• **What the task requires**
The data below is to be repeated in full, exactly as given.

• **Provided data**

▬▬▬▬▬▬▬▬▬▬

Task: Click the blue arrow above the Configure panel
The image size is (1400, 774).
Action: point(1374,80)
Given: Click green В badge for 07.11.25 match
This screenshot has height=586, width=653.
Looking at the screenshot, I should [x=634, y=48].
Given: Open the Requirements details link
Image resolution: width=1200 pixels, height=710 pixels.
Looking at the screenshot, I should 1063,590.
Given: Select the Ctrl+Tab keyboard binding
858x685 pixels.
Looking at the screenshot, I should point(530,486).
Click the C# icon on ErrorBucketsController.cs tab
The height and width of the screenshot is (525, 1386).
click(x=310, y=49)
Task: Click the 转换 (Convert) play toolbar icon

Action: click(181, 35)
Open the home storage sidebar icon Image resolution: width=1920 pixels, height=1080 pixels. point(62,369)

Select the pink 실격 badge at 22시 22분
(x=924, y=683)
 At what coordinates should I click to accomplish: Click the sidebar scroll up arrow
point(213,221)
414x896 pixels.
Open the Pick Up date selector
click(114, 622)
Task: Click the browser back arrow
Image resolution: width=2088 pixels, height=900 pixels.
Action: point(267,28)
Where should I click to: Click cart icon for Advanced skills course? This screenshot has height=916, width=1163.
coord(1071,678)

▬▬▬▬▬▬▬▬▬▬

• **Result of this task**
Task: Click the blue arrow above the Configure panel
The image size is (1400, 774).
Action: point(1374,80)
Given: Click green В badge for 07.11.25 match
This screenshot has height=586, width=653.
Looking at the screenshot, I should [x=634, y=48].
Given: Open the Requirements details link
Image resolution: width=1200 pixels, height=710 pixels.
Looking at the screenshot, I should 1063,590.
Given: Select the Ctrl+Tab keyboard binding
858x685 pixels.
Looking at the screenshot, I should point(530,486).
Click the C# icon on ErrorBucketsController.cs tab
The height and width of the screenshot is (525, 1386).
click(x=310, y=49)
Task: Click the 转换 (Convert) play toolbar icon

Action: click(181, 35)
Open the home storage sidebar icon Image resolution: width=1920 pixels, height=1080 pixels. point(62,369)

Select the pink 실격 badge at 22시 22분
(x=924, y=683)
 At what coordinates should I click to accomplish: Click the sidebar scroll up arrow
point(213,221)
414x896 pixels.
Open the Pick Up date selector
click(114, 622)
Task: Click the browser back arrow
Image resolution: width=2088 pixels, height=900 pixels.
Action: point(267,28)
Where should I click to: Click cart icon for Advanced skills course? This screenshot has height=916, width=1163.
coord(1071,678)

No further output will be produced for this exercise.